Sahvage stared across at her, wishing she were human and he could manipulate her mind. “Of course it is. Because you know this is wrong, and if you say it out loud to someone or have someone see this, you run the risk of realizing how bad an idea this is for yourself.”
Mae blinked. A couple of times. Then she leaned forward, her eyes narrowing.
“Are you even kidding me.” She shook her head. “You’re a stranger. I’ve known you for forty-eight hours—and I met you when you were bleeding out at an underground, bare-knuckle fight with a human—”
Sahvage put up his forefinger. “I wouldn’t have been bleeding if you hadn’t distracted me—”
“Will you quit it!” Mae threw up her hands. “Goddamn it. My point is, you’re not exactly someone who’s properly in my life. And this”—she jabbed a finger at her brother—“is killing me, okay? It’s killing me. So, no, I wasn’t in a big hurry to share it with you.”
Her voice cracked and her eyes watered with tears again. But it was clear she wanted no kind of sympathy, at least not from him: She angrily slashed her palms across her cheeks and then wiped them on her jeans.
“I can’t just sit here and do nothing,” she said roughly. “So the only thing you and I have to talk about is what you’re going to do now. Are you in or are you out. And before you find some way of pissing me off again with one of your sweetheart comments, yes, we are here at this crossroads. Again.”
Sahvage closed his eyes. After a period of tense silence, he intended to give her an answer. But instead, the present drifted away, and was replaced by the past that he had resolutely ignored for so long . . .
• • •
In the great hall of Zxysis the Elder’s castle, Sahvage felt as though a veil had fallen from his eyes, his sight now clear, though he had been unaware that it had been obstructed, the world around him no longer beset by fogged haze, though he had assumed all was as he believed it to be.
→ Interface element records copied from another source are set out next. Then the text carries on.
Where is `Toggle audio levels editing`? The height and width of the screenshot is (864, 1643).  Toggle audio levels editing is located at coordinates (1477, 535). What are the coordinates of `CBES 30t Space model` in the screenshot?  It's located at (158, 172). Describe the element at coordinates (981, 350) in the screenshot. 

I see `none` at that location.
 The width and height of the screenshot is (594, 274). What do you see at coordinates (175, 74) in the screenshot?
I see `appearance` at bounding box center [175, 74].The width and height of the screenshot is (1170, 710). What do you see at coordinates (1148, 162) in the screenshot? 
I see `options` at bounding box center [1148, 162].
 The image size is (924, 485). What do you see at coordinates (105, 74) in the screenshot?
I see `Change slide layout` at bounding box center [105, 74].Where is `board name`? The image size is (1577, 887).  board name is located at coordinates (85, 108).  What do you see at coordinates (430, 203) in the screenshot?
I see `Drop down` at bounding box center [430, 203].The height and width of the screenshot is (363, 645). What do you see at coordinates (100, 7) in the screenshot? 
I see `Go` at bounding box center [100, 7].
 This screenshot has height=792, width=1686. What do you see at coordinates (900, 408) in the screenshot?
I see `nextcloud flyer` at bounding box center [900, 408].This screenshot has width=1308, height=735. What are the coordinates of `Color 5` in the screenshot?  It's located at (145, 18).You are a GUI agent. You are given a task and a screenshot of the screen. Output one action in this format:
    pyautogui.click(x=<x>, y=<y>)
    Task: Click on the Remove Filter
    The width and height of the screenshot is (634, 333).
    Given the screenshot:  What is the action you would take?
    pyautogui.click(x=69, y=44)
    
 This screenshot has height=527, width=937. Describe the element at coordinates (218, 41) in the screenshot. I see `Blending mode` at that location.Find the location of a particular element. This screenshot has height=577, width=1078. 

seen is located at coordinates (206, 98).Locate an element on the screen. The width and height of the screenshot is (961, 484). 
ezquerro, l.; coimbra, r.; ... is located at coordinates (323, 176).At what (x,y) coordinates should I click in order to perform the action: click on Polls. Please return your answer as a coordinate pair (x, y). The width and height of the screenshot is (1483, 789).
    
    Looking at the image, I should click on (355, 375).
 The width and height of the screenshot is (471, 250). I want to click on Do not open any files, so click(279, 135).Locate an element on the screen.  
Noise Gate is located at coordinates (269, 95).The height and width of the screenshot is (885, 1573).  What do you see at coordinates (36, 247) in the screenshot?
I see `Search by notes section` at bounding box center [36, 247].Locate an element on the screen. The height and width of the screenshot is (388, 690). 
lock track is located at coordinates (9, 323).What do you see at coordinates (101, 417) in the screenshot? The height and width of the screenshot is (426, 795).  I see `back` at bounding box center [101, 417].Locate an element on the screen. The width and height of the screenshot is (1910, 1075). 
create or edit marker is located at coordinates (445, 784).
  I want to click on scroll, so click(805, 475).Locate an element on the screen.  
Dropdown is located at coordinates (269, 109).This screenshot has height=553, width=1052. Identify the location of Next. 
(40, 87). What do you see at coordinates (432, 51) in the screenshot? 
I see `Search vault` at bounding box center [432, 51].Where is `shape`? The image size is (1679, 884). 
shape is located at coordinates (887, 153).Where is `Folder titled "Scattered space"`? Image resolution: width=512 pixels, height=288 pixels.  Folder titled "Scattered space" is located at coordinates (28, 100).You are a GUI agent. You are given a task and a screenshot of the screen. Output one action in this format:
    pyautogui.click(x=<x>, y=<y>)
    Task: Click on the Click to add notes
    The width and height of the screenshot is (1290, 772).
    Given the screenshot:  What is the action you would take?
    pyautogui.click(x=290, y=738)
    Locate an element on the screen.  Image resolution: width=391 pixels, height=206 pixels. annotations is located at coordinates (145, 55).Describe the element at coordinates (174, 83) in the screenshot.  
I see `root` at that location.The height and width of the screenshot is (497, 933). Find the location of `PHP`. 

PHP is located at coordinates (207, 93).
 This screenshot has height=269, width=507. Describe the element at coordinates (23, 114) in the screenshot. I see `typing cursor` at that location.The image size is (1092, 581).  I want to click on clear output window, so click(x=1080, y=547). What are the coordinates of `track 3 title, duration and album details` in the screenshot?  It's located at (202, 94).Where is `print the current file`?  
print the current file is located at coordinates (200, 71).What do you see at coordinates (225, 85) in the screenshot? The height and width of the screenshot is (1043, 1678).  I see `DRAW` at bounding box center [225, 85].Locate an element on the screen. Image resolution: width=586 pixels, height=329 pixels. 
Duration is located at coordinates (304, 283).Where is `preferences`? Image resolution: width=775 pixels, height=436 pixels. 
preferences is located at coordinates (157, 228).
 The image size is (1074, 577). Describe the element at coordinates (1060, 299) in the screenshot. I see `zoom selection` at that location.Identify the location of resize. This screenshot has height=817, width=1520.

And what he saw revealed before him was terrifying.
“Who art thou?” he whispered again as he stared down at Rahvyn, his cousin, his charge, his only family.
Behind him, the headless bodies of the stand of guards jerked in their pools of blood as the last of their animation deferred unto death’s cold call of im-motion. And afore him, Rahvyn was unbowed, even in the face of the beating she had been given, of the violation that had occurred unto her virtue.
But she had good reason to fear nothing, did she not.
Lifting her arms, she looked at first one, and then the other, of the steel cuffs that had bitten into her fragile wrists. They dropped off as if commanded to do so, clanging to the stone floor.